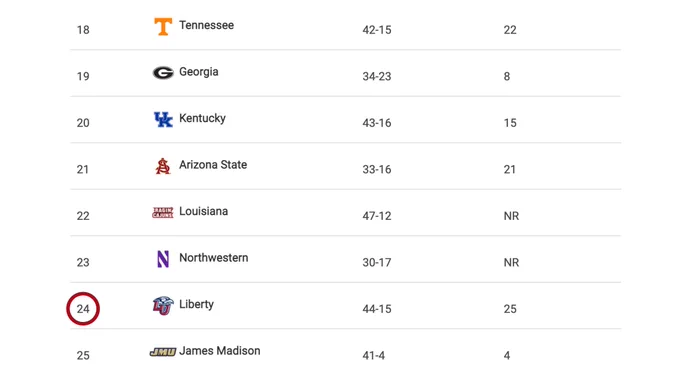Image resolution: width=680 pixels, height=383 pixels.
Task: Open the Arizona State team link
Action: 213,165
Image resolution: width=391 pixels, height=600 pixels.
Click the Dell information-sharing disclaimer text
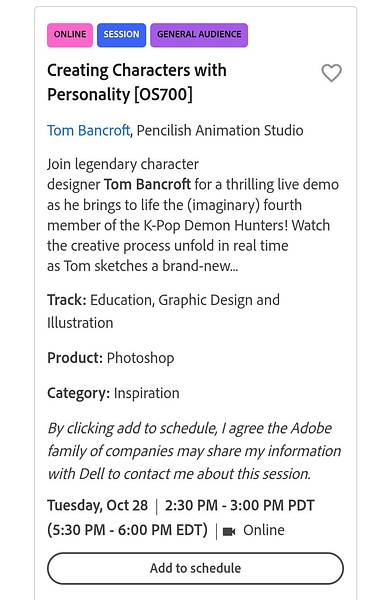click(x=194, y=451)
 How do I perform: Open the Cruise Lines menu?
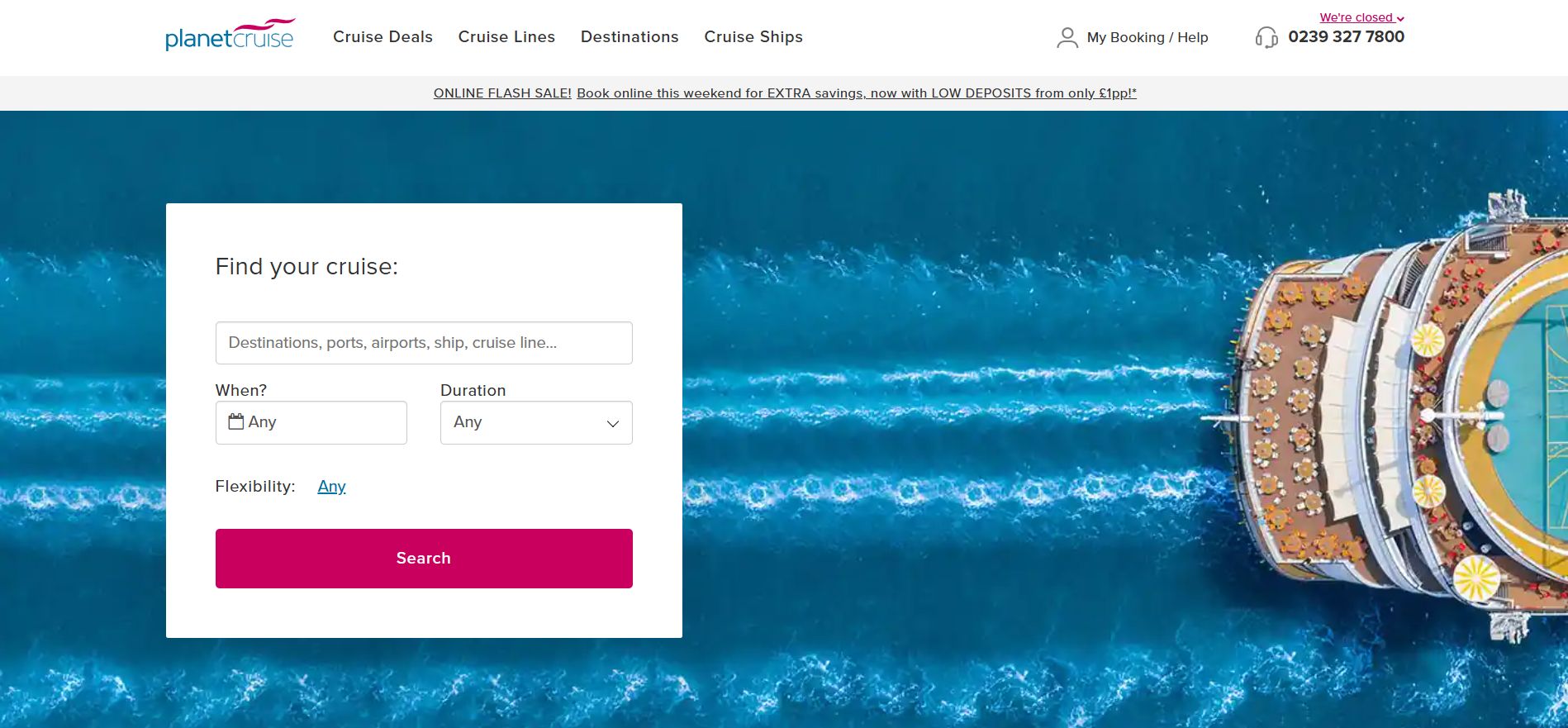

:::

- PROBLEM DETAILS
Beginning with the line that contains "Image resolution: width=391" and ending with the last line of the data, restate each line word for word. Exclude the pictures.

- RESPONSE TO THE TASK
Image resolution: width=391 pixels, height=600 pixels.
Click the Dell information-sharing disclaimer text
click(x=194, y=451)
 How do I perform: Open the Cruise Lines menu?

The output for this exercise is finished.